[Entries taken from a collection]
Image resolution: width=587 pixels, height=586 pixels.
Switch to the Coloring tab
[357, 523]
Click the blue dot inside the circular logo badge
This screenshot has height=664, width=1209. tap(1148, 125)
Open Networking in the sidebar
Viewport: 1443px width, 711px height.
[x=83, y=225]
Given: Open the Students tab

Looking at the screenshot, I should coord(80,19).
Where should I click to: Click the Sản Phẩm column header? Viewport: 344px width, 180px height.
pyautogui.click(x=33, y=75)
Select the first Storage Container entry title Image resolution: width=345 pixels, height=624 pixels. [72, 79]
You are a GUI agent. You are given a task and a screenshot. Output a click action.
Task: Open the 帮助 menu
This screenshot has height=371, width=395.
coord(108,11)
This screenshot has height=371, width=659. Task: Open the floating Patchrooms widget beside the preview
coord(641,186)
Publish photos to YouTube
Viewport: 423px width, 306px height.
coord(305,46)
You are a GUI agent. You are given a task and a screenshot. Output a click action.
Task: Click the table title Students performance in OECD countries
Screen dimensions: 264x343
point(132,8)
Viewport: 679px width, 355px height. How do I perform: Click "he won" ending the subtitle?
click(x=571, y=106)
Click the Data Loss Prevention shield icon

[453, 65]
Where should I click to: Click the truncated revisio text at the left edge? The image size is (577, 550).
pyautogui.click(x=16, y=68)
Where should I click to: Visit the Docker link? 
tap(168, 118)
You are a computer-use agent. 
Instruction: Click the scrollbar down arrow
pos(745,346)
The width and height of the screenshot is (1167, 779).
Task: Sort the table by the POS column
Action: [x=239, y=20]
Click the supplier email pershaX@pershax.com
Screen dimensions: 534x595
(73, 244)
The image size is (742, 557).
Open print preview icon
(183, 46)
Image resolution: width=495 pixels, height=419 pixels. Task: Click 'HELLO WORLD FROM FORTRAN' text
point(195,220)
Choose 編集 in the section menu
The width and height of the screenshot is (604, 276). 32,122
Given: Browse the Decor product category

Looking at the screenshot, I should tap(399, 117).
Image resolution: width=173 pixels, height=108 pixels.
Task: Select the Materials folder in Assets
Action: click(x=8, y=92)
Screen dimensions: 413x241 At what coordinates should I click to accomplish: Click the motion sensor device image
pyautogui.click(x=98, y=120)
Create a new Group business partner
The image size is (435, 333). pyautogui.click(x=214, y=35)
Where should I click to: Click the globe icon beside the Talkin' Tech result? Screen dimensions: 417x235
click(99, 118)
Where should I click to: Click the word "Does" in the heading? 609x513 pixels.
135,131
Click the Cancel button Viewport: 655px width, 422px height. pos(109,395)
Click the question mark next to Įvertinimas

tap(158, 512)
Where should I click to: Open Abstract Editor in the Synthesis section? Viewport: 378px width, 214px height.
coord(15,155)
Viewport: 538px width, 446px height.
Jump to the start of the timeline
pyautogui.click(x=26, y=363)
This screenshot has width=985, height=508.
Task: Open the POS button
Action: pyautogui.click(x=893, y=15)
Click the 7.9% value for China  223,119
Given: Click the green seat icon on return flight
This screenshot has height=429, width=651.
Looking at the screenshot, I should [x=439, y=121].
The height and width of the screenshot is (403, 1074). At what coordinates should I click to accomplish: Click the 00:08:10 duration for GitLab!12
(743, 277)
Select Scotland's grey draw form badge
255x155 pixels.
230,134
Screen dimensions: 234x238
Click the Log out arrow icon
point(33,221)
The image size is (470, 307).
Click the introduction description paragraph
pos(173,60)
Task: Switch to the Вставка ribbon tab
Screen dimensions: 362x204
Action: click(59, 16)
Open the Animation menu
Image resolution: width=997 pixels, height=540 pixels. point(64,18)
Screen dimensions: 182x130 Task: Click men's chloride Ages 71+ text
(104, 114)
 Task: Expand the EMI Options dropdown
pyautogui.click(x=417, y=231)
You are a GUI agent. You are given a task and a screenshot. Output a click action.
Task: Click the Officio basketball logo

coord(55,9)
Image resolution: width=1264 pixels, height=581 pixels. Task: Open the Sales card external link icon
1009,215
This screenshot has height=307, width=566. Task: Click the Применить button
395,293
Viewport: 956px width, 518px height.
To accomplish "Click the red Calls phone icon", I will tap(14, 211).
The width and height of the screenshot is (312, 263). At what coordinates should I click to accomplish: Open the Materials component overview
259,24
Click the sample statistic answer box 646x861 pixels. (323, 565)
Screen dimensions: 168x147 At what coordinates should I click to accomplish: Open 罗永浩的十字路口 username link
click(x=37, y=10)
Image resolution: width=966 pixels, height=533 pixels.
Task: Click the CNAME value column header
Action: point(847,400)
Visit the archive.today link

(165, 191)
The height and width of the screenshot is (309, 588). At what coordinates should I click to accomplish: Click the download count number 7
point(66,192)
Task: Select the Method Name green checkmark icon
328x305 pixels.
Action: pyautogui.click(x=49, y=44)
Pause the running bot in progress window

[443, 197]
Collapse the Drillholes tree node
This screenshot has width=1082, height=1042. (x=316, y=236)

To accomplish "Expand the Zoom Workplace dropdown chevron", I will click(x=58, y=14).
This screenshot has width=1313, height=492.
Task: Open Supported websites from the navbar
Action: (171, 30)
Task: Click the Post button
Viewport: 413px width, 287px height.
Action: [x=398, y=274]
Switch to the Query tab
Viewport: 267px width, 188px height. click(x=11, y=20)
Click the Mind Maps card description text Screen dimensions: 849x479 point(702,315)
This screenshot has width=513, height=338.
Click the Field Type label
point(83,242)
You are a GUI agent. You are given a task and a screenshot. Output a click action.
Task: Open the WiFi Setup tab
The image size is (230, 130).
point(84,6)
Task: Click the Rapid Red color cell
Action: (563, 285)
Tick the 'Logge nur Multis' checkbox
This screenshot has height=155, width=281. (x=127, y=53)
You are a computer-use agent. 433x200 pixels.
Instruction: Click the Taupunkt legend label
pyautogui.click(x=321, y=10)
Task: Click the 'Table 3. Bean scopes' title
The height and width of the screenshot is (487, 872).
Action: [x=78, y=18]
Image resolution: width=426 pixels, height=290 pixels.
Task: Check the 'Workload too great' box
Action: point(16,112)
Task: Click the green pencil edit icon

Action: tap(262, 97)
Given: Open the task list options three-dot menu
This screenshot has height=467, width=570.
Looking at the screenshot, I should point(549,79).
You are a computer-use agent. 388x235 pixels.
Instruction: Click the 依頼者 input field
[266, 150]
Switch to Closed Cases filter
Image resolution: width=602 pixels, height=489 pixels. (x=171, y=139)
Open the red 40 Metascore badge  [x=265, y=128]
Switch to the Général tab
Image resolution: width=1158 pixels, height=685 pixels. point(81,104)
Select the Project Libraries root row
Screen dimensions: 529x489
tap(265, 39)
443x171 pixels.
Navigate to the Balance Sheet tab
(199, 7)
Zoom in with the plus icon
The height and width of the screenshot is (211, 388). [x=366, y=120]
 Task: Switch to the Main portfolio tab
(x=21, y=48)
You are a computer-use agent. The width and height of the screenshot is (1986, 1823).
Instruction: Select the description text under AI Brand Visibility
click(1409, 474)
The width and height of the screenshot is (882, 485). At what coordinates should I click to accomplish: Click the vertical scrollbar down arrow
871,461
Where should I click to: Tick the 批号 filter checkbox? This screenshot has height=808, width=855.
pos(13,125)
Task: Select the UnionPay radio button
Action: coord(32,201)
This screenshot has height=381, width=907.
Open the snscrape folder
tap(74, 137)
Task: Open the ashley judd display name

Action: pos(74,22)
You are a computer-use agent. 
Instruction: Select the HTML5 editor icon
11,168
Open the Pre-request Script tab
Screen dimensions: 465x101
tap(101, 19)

- [Task objective] In how many lines of the records does the string "computer" occur? Answer with the number alone.

- [Answer to this problem] 5